I have a job running 38 frames. by changing chunk size to 10 i am able to run 4 tasks instead of running multiple jobs. In task render log, their is a line which says, "Plugin rendering frame(s) : 1001 - 1010 " … this shows how many frames for current task
To make it simple,
In Job Properties → Nuke Settings → Script Filename , i am passing a script. To this script, I want to pass "plugin rendering frames " . How does one do that ?
What are you trying to do with that info?
I’m not familiar with the Nuke plugin, would that script be ran by nuke, by deadline or a seperate environment. How to best get that info would be different depending on that.
After submitting a job, then for each task this script is called. I have further found that
connect.Tasks.GetJobTask(job_id, task_id)
will give me frame range in a dictionary ( along with other data ). Good. Now the question is, while the script is running for each task, how does one know the task_id that this script is running for. IOW, i need current task id ?
I’ve had a look at the nuke plugin (still unfamiliar with nuke though. Is this a think that you are going to do regulary? If yes I think the most robust way of getting data from Deadline into this script is doing a modification to the nuke plugin.
The Plugin does take your ScriptFilename to compile and execute the script in the monitored managed process
self.WritePython( "with open(\"{}\") as f: exec(compile(f.read(), \"{}\", 'exec'), globals(), locals()))".format(scriptFileName, scriptFileName) )
You should be able to replace that line with something like this to have a variable “deadlineTaskId” availabe in you script when it runs from the nuke plugin.
# Open and read the script
f = open(scriptFileName, 'r')
scriptContent = f.read()
f.close
# Add deadlineTaskId variable to the script
addTaskIdVar = "deadlineTaskId = " + self.getCurrentTaskId()

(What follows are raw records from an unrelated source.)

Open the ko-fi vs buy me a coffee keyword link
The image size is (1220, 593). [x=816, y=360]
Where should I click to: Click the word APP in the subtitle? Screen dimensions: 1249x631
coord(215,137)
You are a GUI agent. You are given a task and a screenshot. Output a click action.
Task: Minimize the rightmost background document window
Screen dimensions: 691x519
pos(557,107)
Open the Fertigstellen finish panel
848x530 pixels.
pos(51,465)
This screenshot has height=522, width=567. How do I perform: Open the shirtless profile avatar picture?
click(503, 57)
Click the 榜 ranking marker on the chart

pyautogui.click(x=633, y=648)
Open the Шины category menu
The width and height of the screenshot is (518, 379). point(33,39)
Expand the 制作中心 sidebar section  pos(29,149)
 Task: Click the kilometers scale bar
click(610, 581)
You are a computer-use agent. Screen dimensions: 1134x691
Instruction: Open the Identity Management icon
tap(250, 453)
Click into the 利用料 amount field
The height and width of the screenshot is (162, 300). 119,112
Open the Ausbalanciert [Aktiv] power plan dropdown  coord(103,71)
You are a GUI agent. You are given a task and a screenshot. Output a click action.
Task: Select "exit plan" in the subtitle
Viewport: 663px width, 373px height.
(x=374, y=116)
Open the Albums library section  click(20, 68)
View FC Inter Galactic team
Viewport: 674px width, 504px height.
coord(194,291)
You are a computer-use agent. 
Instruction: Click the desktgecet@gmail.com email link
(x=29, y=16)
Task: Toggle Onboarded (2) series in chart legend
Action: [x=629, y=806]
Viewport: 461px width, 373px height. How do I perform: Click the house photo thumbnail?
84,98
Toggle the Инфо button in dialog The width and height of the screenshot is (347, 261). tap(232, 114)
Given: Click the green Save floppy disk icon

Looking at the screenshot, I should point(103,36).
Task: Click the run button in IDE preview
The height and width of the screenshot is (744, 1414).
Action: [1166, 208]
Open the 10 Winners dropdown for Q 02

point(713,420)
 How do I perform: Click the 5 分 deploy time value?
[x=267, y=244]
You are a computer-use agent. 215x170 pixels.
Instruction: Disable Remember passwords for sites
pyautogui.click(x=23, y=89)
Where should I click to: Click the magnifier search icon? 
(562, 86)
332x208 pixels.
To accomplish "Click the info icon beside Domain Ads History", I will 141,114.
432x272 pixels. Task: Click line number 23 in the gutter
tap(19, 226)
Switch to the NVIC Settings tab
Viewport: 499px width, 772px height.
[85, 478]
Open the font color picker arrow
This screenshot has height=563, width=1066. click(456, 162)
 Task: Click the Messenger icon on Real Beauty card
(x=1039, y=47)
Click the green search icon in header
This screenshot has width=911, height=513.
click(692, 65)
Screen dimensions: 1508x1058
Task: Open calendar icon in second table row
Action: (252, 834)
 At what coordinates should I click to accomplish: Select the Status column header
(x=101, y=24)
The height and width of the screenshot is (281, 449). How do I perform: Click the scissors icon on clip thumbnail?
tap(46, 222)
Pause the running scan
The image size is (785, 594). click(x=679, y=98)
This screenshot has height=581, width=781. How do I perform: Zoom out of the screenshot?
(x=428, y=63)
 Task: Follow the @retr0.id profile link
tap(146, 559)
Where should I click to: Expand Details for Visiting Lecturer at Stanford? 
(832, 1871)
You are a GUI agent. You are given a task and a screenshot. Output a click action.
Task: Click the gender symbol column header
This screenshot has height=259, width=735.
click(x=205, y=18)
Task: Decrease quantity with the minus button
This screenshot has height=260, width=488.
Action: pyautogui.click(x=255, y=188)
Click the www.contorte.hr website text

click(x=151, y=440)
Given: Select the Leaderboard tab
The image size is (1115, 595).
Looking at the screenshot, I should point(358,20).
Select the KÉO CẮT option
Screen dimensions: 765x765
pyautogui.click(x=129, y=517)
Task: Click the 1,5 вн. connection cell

scriptWithVar = addTaskIdVar + '\n' + scriptContent
self.WritePython( "with open(\"{}\") as f: exec(compile(\"{}\", 'myscript', 'exec'), globals(), locals()))".format(scriptFileName, scriptWithVar) )
To get rid of API calls in your script you could also pass self.getCurrentTask().TaskFrameString directly this way.
Disclaimer: I didn’t test this nor did I check for naming conflicts. I don’t think injecting variables this way is particulary elegant but it’s the first I could come up with not having used compile() ever before.